The valley road was a highway in Norman times, linking the Roman Watling Street (Dover and Canterbury to London, the A2) to the Pilgrims' Way on the other side of the downs. However it was almost impassable in winter and Newnham was substantially self-sufficient until the 19th century. Indeed, the shops that residents whose closure the older villagers bemoan probably did not begin till the 1840 when passing tradesmen and deliveries made it possible to open a draper's and grocery shop. A 2010 excavation established that a full-scale Roman road passed along the valley though its precise route remains to be confirmed; it has been explored only near the Watling Street (A2) Syndale junction and at the foot of Newnham's "hilly field".

Many farmhouses in the village, including the old Parsonage Farm whose farmhouse now stands in only half an acre next to the church in The Street, have yielded most of their farmlands to provide space to accommodate new homes.

== Church, school and amenities ==
The church of SS Peter and Paul dates back to medieval times and now shares a vicar with half a dozen other parishes. The village no longer has a school of its own (indeed it lost it as early as 1877 when the board school opened in Doddington, the only other village in the valley. Doddington lost its primary school too in 2008).

Nearby Doddington still has a butcher's shop and that successor of the village blacksmith, a garage and petrol station, as well as its pub and church. It also has a hostel for walkers to complement the bed and breakfast accommodation it offers to visitors to the area.

Both villages, about 2 mi apart, have a village hall, now used for keep-fit classes and the occasional auction or flower show. They share a war memorial to those killed in two world wars. Neither village in the valley has street lights or mains drainage as there is little demand for such.

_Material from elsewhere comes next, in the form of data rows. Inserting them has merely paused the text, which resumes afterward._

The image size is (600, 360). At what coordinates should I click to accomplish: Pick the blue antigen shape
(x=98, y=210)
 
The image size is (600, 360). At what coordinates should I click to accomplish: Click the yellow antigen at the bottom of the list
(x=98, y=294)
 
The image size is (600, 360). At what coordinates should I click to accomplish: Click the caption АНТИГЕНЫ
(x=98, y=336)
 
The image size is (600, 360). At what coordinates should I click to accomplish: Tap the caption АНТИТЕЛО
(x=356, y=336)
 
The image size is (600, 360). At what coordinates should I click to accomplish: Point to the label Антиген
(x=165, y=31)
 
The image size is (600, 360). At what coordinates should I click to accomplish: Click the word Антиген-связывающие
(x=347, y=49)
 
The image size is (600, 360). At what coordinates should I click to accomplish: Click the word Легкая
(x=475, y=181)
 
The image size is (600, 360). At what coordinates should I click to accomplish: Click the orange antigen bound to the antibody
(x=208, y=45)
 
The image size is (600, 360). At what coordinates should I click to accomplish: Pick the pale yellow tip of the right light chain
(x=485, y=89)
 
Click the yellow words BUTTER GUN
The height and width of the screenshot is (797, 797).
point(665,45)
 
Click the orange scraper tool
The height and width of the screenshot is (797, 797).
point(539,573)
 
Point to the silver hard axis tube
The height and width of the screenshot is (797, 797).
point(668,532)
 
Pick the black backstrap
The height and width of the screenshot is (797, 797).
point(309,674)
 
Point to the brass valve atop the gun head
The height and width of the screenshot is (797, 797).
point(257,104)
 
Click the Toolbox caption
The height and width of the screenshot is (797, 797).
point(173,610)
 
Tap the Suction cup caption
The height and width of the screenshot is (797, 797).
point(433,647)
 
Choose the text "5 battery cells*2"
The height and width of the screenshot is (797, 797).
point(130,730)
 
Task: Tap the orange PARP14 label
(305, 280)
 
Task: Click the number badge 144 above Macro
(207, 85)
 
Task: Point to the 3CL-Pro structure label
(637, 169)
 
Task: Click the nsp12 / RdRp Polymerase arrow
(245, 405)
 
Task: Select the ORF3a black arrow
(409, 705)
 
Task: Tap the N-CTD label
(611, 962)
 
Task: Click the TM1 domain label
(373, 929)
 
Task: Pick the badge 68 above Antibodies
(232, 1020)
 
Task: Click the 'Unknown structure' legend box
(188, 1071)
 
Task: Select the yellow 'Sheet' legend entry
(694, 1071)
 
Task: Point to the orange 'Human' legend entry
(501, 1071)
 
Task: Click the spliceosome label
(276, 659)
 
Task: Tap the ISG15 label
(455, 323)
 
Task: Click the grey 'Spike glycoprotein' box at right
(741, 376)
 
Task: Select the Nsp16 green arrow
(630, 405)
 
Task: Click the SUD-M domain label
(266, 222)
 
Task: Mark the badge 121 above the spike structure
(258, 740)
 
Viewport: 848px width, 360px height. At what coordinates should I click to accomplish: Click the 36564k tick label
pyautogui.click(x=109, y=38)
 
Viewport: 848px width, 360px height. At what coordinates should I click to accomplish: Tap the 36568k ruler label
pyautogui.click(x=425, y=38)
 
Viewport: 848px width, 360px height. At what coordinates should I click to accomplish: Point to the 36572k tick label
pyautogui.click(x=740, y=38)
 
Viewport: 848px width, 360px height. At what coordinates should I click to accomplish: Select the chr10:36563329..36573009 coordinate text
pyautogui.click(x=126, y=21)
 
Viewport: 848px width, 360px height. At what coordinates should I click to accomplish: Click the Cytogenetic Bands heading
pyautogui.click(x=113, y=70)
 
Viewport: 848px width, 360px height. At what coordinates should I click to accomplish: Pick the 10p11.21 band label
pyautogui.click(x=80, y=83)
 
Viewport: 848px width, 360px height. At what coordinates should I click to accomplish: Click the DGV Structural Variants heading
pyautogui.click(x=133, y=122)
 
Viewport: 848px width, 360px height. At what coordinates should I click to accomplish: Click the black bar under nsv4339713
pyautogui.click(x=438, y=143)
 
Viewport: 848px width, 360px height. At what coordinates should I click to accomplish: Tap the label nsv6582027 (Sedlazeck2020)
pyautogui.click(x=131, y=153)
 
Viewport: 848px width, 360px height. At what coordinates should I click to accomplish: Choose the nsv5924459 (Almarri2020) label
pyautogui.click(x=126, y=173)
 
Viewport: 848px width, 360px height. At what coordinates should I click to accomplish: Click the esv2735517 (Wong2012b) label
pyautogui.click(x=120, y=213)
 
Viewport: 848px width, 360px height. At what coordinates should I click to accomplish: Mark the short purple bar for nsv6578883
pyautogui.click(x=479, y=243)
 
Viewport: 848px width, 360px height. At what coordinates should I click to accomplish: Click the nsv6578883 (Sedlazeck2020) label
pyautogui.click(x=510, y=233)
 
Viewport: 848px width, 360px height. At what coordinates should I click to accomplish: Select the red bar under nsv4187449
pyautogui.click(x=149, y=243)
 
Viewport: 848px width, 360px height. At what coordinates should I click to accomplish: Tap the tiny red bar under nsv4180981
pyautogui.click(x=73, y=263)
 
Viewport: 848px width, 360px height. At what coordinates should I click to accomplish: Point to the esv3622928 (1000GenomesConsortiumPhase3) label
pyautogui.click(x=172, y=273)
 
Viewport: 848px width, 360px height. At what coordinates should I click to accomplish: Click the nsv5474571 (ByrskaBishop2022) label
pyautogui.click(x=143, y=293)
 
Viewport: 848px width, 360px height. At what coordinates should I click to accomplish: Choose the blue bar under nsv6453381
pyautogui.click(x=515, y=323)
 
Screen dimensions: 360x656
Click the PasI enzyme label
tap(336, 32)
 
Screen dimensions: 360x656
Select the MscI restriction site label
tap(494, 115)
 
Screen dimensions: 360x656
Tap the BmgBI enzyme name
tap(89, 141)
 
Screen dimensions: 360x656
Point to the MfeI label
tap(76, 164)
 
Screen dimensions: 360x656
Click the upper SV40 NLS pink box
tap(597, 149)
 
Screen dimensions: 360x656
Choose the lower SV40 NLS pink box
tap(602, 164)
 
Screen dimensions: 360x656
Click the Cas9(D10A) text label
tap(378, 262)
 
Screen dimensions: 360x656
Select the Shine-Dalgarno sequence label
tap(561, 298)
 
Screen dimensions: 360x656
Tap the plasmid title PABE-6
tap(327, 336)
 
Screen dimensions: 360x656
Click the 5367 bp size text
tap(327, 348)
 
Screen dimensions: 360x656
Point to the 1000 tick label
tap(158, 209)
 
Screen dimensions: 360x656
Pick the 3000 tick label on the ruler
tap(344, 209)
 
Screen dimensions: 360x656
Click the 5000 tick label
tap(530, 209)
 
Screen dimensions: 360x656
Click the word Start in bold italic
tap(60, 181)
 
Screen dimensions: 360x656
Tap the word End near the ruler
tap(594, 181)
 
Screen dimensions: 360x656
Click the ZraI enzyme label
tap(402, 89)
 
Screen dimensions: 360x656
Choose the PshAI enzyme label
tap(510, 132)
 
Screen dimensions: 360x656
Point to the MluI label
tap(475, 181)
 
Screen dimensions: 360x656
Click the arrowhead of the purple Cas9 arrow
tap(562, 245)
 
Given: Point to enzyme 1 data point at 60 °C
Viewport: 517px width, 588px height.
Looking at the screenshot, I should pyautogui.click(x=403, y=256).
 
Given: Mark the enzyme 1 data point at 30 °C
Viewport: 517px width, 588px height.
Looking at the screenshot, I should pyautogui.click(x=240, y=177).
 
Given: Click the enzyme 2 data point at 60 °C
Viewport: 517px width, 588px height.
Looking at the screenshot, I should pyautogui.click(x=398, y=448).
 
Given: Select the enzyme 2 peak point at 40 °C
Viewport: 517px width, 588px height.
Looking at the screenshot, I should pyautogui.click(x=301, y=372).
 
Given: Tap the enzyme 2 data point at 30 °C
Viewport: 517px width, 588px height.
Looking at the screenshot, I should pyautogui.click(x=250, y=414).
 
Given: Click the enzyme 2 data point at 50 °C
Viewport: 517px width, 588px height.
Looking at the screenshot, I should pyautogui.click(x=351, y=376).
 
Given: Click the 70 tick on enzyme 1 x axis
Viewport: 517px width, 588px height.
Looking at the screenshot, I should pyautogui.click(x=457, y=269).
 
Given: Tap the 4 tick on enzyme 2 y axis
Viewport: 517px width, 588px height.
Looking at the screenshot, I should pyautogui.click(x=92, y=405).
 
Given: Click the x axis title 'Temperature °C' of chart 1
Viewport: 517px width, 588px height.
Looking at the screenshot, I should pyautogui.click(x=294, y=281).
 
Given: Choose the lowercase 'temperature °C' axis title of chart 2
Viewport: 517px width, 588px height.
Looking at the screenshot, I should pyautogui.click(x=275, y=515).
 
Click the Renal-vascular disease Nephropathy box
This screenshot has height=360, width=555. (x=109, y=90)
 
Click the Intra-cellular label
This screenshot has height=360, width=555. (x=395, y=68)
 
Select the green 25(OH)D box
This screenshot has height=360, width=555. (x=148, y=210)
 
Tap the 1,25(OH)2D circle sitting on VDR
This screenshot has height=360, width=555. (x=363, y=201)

The valley is chalky downland and is atop a plentiful aquifer which provides water to the nearby urban communities. The pumping station in the valley stands beside a unique 1937 experimental building, recently bought and undergoing conversion to residential use. The building was designed to soften the hard lime-scaling water which it pumps from the ground. The Twentieth Century Society proposed the concrete structures for listing citing their "tremendous sculptural qualities" and Grade II listing was granted in November 2006. As such, it joined a range of older and more traditional buildings, including several thatched houses.

The population of Newnham numbered 24 householders in 1569. In the first national census in 1801, there were 262 residents reaching what may have been a peak of 451 in 88 houses in 1841 just before out-migration began in earnest. In 1931, there were 258 people in 92 homes and there are now about 350 people in 145 houses.